A superb sweeping road passes the sinister radar installations at Fylingdales to Pickering at breakfast time. Another fine town, and it proves that practically anywhere these days you can find an independent hipster coffee shop with distressed industrial furniture. The espresso at Klarneins is fabulous. None of your over-extracted coffee chain bitterness, just perfect body and a lovely orange peel tang. The eggs florentine are pretty darned fine too.

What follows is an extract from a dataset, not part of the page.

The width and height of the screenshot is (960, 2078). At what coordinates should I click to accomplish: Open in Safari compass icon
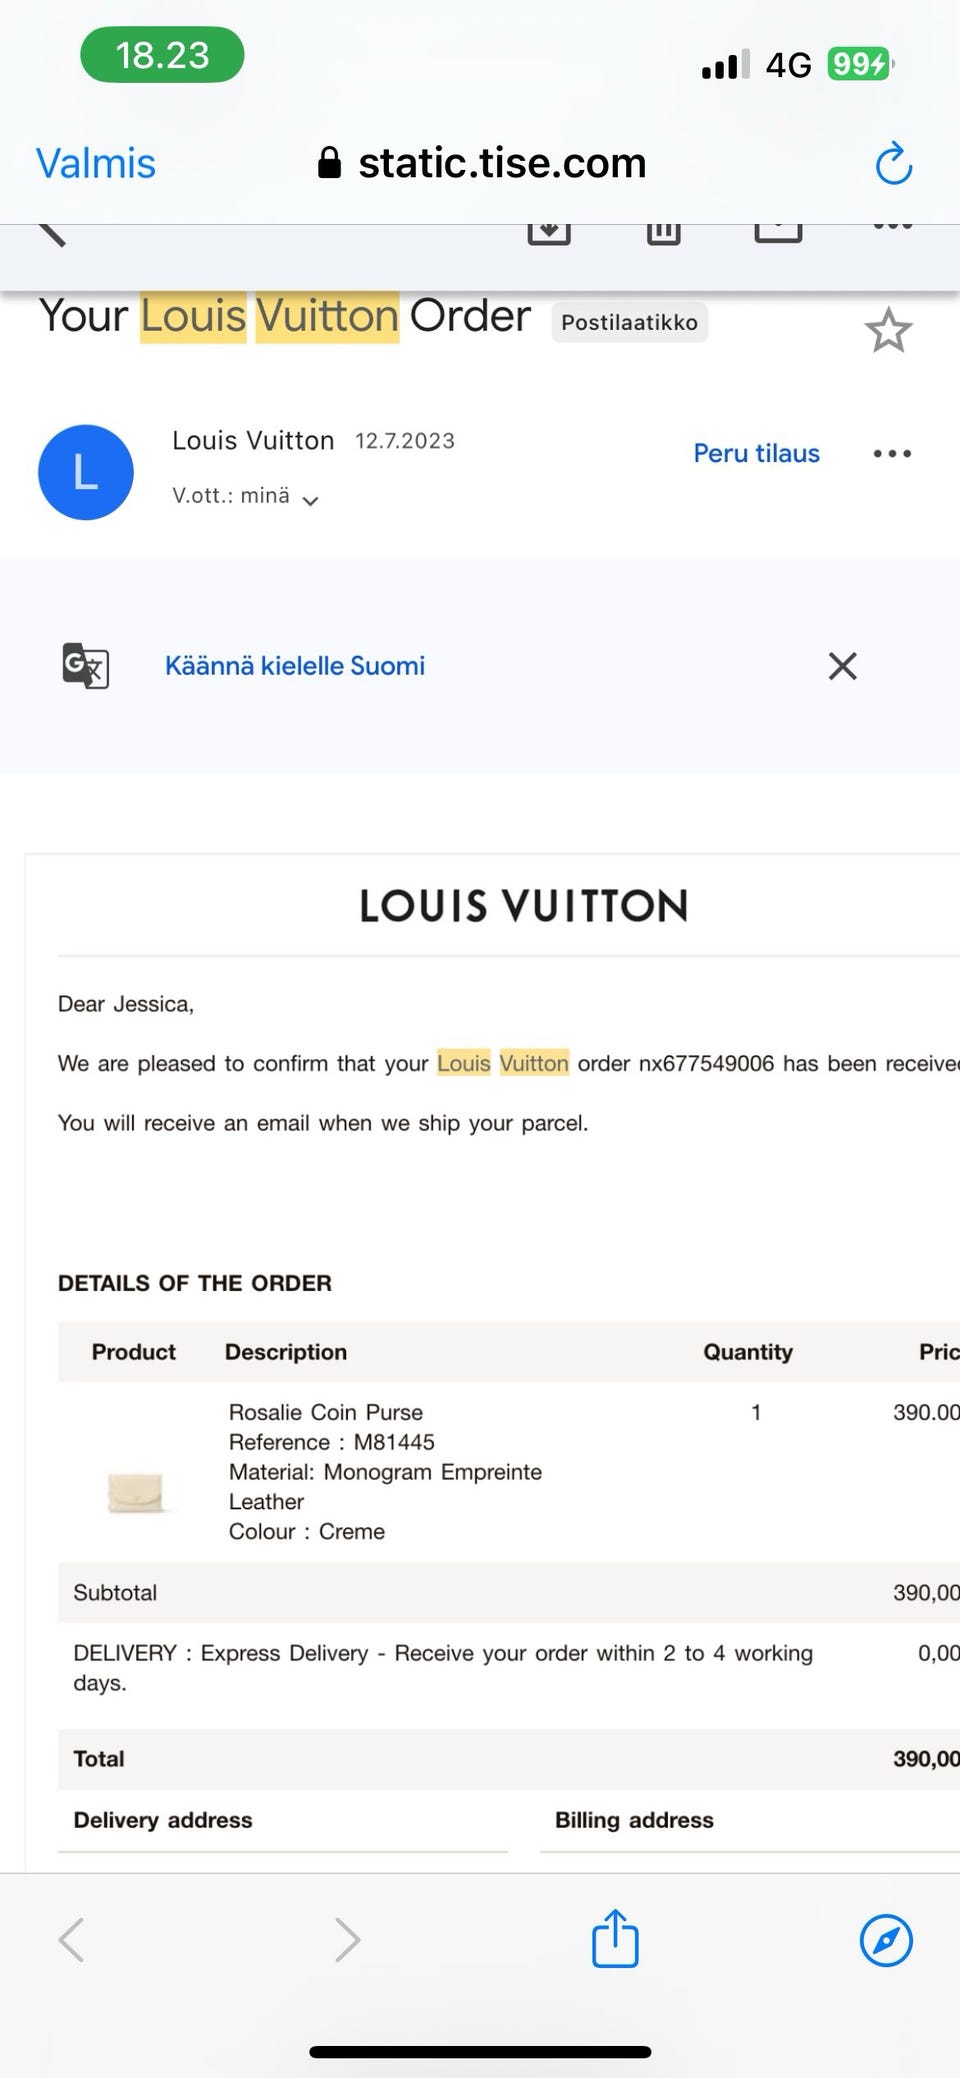(x=886, y=1940)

The York bypass and M1 get us southward. After a couple of days the Astra’s interior is making sense. It’s obvious the screens and controls are Peugeot underneath, but Vauxhall interface designers threw out some of the flourishes, kept it deliberately ordinary, and ended up with something useful and easy to fathom. This Ultimate spec has a head-up display but there’s no need because you can easily subdivide and arrange demarcation among the other screens for navigation, entertainment and trip computer – which by the way can report 45mpg on the motorway and 30-plus in the hills. The Astra feels mercifully less bulky than a crossover but its back seat is more cramped than some rival hatches, so if you were sitting there for long you might feel aggrieved. I haven’t heard my bike moaning.

A walk now. Mam Tor and beyond is one of the best yet most accessible routes in the Derbyshire Peaks. You can park right near the base and in five minutes be at the trig-point apex, where a sharp ridge opens before you. That’s an easy stroll – the National Trust has put stone slabs down over most of its length – but the view’s exceptional. It’s like being hoisted by a drone. To your left, a ring of hills cradles the green patch of Edale. Plunging down to the right are the lusher fields of the Hope Valley, where the Marsden family’s cows are ruminating on their last autumn bite of grass. 

Vauxhall Astra

Their milk goes into homemade ice cream that’s sold right there in the farmyard and tastes wholly superb. We proceed to overdo it by getting each of our cones three scoops high. Then, in a manoeuvre like the docking of the ISS, we mate them end-to-end and gingerly remove the upper inverted cone for a vertical straight-six. Huzzah. In all honesty though, this overabundance goes against the spirit of our trip. Extravagant Instagrammable locations and activities are all very well. But the dignity of what is modest, well crafted and ordinary, more now than for years, has a lot more to be said for it.

Ordinary cars fascinate me. They’re the hardest of all to design and engineer, because every penny is counted, every last gram of CO2 matters, every millimetre of space is measured, and faults are unforgivingly exposed by the brutalities of daily use. The best of them meet those boring goals while being more desirable than the next company’s product that was built to exactly the same parameters. Among last year’s, that has been best achieved by the Astra.

Most of all, ordinary cars are the ones that are woven into our memories. They make accessible our best journeys, people, places and roads. They’re the cars of our lives and for that we cherish them.